【ONE PIECE】サキエルがほほ笑むのは...
第70章 たった2年、されども2年
Side.Ace
マルコ2人で夜に忍び込みに向かった部屋で偶然にアンを見つけた。真っ暗な街を見下ろして何か口ずさんでいた。こちらの姿を確認して驚いたのか窓を閉めようとしたのでマルコから飛び降りて窓を閉めるのを止めた。

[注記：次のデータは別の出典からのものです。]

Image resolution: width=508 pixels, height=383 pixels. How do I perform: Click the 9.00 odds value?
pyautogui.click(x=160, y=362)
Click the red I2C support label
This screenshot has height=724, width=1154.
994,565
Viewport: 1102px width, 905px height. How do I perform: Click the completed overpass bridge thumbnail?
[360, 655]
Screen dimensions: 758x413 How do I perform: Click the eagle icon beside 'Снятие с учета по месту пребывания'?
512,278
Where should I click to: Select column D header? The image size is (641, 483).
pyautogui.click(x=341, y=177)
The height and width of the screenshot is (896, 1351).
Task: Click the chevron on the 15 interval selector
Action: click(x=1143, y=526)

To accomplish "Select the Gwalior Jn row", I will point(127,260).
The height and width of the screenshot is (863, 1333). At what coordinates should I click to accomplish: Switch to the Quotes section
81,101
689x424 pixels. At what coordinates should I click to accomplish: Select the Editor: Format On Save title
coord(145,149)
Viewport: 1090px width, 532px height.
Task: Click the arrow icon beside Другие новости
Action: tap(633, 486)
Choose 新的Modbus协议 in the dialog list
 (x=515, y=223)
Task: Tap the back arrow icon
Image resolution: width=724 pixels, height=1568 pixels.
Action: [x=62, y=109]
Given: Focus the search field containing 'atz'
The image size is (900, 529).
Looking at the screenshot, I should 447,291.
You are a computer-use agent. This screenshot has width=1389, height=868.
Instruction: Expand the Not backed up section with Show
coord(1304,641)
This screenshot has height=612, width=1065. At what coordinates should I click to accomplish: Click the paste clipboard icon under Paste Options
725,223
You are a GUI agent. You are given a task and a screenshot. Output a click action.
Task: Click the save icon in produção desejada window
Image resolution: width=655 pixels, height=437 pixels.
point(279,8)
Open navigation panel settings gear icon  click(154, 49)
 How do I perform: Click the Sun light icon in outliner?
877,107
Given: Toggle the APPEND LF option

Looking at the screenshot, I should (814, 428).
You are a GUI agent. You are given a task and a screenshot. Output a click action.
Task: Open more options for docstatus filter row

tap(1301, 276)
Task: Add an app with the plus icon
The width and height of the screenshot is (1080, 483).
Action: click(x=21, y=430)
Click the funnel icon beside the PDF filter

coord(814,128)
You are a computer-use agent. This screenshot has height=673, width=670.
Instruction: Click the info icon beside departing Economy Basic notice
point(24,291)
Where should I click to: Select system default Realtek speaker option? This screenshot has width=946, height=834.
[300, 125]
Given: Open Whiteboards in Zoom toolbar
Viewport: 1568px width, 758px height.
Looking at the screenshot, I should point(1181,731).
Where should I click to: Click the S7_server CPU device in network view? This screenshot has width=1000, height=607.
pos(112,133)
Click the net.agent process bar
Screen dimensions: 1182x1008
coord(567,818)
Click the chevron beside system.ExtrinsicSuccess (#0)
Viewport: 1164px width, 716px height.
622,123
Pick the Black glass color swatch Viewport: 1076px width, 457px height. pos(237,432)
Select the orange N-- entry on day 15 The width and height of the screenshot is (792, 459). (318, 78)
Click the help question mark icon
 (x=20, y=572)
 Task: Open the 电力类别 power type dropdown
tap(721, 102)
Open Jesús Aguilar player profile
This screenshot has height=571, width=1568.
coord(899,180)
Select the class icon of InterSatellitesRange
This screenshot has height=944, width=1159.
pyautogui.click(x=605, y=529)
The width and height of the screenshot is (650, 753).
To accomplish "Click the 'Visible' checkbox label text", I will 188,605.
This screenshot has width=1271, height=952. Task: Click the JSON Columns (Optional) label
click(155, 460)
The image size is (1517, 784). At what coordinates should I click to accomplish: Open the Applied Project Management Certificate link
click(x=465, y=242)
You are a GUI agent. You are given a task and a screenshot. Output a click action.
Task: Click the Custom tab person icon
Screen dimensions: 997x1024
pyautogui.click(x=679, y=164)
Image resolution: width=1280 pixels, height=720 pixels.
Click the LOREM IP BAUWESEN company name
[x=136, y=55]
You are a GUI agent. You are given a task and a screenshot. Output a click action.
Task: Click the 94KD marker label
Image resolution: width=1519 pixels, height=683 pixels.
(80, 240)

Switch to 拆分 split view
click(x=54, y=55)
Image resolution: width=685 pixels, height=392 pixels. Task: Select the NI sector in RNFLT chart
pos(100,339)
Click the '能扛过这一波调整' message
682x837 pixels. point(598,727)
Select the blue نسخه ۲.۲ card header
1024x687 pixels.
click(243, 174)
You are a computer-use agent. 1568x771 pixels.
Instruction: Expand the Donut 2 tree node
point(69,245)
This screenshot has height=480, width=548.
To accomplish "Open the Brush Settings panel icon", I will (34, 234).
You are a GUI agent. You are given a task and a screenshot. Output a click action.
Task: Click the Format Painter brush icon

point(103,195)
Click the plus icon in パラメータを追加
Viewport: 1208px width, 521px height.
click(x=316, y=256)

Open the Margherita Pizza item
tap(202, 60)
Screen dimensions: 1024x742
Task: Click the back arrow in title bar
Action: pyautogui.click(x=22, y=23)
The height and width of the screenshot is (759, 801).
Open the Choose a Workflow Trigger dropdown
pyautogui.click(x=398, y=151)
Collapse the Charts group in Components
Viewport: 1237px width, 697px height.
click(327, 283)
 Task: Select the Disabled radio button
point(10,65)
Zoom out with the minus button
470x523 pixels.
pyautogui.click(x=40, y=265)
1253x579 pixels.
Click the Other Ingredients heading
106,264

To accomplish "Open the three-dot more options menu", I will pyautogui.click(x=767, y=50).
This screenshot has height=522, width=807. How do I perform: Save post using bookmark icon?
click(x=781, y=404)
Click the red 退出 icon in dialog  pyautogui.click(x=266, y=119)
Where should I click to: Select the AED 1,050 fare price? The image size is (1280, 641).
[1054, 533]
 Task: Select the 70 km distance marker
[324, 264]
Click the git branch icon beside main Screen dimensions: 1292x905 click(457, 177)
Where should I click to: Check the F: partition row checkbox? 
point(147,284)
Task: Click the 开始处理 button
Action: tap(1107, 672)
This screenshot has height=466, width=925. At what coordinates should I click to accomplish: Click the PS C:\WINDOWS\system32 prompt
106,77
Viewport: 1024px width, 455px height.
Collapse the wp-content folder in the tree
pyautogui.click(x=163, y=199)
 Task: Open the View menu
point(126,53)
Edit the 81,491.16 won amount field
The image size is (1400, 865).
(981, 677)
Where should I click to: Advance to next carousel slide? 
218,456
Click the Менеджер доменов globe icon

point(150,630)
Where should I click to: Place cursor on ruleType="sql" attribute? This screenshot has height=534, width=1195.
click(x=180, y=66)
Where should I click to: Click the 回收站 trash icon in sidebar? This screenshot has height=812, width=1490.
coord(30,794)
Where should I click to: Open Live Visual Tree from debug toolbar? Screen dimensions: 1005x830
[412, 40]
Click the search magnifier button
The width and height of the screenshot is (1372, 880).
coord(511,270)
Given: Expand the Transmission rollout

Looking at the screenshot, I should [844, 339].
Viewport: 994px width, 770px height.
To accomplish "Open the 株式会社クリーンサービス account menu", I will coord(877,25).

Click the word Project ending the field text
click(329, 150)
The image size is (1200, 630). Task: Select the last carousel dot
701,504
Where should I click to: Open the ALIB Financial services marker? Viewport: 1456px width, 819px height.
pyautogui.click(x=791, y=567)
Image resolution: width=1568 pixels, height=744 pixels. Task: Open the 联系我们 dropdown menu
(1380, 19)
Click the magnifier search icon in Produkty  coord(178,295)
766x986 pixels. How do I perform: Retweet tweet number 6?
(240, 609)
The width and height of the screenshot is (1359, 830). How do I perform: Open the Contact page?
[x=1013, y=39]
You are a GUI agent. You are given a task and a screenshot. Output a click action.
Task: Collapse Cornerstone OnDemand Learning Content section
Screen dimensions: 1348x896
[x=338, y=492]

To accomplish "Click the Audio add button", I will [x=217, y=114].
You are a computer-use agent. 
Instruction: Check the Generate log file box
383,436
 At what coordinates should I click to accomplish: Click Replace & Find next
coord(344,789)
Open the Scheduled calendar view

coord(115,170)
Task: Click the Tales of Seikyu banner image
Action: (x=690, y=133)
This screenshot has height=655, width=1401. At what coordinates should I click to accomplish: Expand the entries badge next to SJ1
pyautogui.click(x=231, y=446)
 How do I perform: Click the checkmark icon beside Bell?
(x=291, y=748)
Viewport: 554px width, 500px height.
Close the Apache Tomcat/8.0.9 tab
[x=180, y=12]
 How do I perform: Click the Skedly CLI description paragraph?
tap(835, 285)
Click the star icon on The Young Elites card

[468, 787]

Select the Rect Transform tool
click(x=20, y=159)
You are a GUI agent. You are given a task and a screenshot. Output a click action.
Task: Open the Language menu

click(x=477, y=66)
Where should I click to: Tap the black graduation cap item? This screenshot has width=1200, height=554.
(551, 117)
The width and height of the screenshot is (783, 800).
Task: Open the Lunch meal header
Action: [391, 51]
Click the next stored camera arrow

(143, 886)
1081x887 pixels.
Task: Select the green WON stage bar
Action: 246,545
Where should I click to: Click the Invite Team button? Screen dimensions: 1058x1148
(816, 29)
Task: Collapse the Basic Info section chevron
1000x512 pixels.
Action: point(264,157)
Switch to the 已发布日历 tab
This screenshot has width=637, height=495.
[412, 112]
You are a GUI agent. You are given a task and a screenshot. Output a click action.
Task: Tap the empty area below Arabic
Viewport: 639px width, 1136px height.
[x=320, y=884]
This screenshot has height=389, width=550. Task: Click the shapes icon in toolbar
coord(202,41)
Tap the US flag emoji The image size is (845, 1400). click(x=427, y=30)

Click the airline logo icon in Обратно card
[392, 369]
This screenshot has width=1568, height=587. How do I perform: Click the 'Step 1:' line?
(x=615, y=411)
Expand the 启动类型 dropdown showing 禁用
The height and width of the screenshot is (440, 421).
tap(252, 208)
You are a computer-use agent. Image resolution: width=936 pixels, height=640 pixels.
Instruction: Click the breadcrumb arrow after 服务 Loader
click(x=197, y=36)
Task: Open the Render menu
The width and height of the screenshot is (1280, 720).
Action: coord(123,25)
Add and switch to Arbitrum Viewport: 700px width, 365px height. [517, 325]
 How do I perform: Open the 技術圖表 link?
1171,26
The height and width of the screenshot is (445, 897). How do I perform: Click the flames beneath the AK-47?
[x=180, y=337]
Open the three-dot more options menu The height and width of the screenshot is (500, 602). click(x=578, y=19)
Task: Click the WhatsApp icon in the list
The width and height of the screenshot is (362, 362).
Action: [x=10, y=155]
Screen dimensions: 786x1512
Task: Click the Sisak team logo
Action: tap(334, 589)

こちらを見つめているその顔は“誰かわからない”と言った困惑の表情。“本当に忘れてんだな”なんとなくそう思った。憎まれ口を叩かれながらも笑いあったあの日々が懐かしく感じた。
「よ…本当に生きてたんだな。」
『…え?』
「エース…記憶がないってのも本当みたいだねい」
いつも通り話しかけてみたが、困惑の表情は変わらなかった。
「元気にしてたかよい?」
マルコが話しかけてもおんなじだった。
『ポートガス・D・エース…ですか?』
お前もポートガスだ…と叫びたくなった。でも、疑うようなその視線に焦りは禁物だと本能が言っていた。
「あァ…本当にわかんねェのか?」
『…全く覚えてません。最近、サボという人に教えてもらいました。後ろの鳥さんも…仲間ですか?』
仲間…か。いや、正しくは…
「あァ、家族だ。」
『家族?』
「俺もマルコも…お前、アンもな?」
そうだ。俺たちの家族なんだよ。死んでまで守ろうとしてたじゃねェか。俺が今見せているのはきっと、酷い顔なんだろうな。
「マルコのことも覚えてねェか?」
『…マ、ルコ…』
名前を呼んだときにアンの顔が苦痛に歪んだ。
「だ、大丈夫か!?」
『…ッ、私は…思い出したい…助けて欲しい、エースッ』
「あァ…何をしたらいいのかも分からねェ。でもなんとかしてやりてェ。」
本心だ。本当にお前を救いたい…
「具体的にはどうすんだよい」
「んー、記憶の共有とかできたらいいのにな!」
『…ッう…あの、みんなの名前…教えてくれませんか?』
「みんな?あァ…家族のかよい?」
「いいぜ!まずは俺がエースだろ!そんでこっちがマルコ!あとはフランスパンみたいな頭のサッチ、毒舌王子ハルタ、めっちゃ美人のイゾウに、「待てよい、エース…親父がいねェよい」…あ、そうだな。俺たちの船長は…エドワード・ニューゲート。」
一人ひとりの名前を挙げていくと、アンはなお苦しみ出した。それに気づいた奴が動き出したのか“逃げて”と言われた。俺たちは“必ず迎えに来る”といい、すぐに飛び去った。